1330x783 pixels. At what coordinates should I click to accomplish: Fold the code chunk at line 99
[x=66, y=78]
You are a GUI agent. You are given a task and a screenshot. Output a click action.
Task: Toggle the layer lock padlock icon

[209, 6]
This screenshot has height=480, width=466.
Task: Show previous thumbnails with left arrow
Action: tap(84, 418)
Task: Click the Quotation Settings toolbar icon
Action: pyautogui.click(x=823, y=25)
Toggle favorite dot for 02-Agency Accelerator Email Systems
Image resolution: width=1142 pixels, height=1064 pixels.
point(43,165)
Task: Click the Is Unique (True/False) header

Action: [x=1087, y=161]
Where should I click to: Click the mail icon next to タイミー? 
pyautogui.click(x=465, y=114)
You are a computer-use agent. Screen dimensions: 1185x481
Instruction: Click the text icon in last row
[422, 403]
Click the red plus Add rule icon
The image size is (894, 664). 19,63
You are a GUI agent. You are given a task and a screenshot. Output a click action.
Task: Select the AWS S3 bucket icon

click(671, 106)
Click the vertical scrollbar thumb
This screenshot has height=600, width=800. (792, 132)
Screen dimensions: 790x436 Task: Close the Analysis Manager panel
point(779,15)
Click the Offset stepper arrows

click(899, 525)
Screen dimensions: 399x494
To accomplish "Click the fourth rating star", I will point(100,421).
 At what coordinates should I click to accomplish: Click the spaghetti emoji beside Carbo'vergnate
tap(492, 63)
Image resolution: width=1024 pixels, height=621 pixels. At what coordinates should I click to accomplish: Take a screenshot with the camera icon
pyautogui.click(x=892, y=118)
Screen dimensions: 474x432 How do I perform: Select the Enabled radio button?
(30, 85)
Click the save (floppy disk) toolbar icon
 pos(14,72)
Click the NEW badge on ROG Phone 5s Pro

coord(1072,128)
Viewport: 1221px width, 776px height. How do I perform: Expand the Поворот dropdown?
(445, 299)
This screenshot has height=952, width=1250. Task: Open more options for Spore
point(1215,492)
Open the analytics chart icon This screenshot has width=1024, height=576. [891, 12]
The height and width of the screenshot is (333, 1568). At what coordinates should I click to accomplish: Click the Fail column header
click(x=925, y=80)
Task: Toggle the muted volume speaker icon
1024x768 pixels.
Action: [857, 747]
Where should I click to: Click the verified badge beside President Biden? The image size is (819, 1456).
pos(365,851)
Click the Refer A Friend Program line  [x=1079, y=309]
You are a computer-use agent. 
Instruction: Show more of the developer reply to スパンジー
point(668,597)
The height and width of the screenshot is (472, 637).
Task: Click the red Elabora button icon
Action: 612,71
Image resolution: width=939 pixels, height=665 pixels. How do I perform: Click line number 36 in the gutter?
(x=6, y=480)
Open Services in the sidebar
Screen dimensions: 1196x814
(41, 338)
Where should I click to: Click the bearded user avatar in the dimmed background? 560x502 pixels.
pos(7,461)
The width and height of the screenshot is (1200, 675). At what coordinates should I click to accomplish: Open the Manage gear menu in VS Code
---
What needs to be done: Could you restate, word for word, the lines above from the one with "emoji beside Carbo'vergnate" to the one with "Open the analytics", both included?

Result of this exercise:
 At what coordinates should I click to accomplish: Click the spaghetti emoji beside Carbo'vergnate
tap(492, 63)
Image resolution: width=1024 pixels, height=621 pixels. At what coordinates should I click to accomplish: Take a screenshot with the camera icon
pyautogui.click(x=892, y=118)
Screen dimensions: 474x432 How do I perform: Select the Enabled radio button?
(30, 85)
Click the save (floppy disk) toolbar icon
 pos(14,72)
Click the NEW badge on ROG Phone 5s Pro

coord(1072,128)
Viewport: 1221px width, 776px height. How do I perform: Expand the Поворот dropdown?
(445, 299)
This screenshot has height=952, width=1250. Task: Open more options for Spore
point(1215,492)
Open the analytics chart icon This screenshot has width=1024, height=576. [891, 12]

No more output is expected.